Нужны и вузам, и обществу

– Рейтинги нужны и вузам, и обществу, – не сомневается начальник управления стратегического развития и мониторинга Нижегородского государственного педагогического университета им. Козьмы Минина Ирина Борисова. – Рейтинг – это фактически форма бенчмаркинга. Мы можем оценить себя в единой системе координат с партнерами, или, если хотите, с вузами-конкурентами. На образовательных выставках студенты Узбекистана, Кыргызстана и Казахстана, когда им предлагают российские программы, интересуются, есть ли у них международная аккредитация программ, в каких рейтингах участвует вуз, в каких рейтингах присутствуют его программы? Во многом выбор абитуриентов из близлежащих дружественных стран определяется тем, каков статус программы и вуза, куда им предлагают приехать учиться даже по квоте. Рейтинги и профессионально-общественная аккредитация нам нужны и во время приемной компании, потому что российские родители тоже изучают их. Интерес общества, может быть, в целом снизился в отношении рейтингов, но, когда начинается приемная компания, родители смотрят, как позиционируется университет или программа, какие у них конкуренты, сравнивают один вуз с другим. 

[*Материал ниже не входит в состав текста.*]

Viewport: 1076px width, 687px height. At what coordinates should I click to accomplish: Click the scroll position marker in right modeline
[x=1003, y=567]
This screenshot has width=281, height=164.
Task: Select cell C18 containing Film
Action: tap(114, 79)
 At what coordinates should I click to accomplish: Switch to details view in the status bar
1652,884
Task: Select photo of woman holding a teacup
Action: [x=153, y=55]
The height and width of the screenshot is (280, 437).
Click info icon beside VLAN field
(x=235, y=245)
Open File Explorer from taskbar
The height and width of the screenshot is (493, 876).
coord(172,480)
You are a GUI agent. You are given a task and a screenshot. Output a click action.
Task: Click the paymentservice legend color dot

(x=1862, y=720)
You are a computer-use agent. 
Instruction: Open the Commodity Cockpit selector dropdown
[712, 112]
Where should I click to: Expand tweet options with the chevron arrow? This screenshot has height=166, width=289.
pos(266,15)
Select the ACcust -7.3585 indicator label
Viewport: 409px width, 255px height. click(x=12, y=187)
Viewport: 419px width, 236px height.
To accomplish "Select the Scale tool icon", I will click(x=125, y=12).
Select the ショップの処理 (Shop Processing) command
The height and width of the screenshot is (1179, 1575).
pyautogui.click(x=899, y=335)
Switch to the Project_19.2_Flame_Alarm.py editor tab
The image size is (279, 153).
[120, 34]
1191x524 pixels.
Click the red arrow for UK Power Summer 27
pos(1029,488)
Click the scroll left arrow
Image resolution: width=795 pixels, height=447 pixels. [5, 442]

– Уверен в том, что теперешняя профессионально-общественная аккредитация по своему уровню намного выше, чем государственная, – высказал свое мнение в режиме «свободного микрофона» профессор кафедры «Аппаратурное оформление и автоматизация технологических производств» Московского политехнического университета Михаил Беренгартен. – Я принимал участие и в тех, и в других аккредитациях. Уверен, что профессионально-общественная аккредитация намного выше в своем уровне и намного лучше оценивает образовательную программу.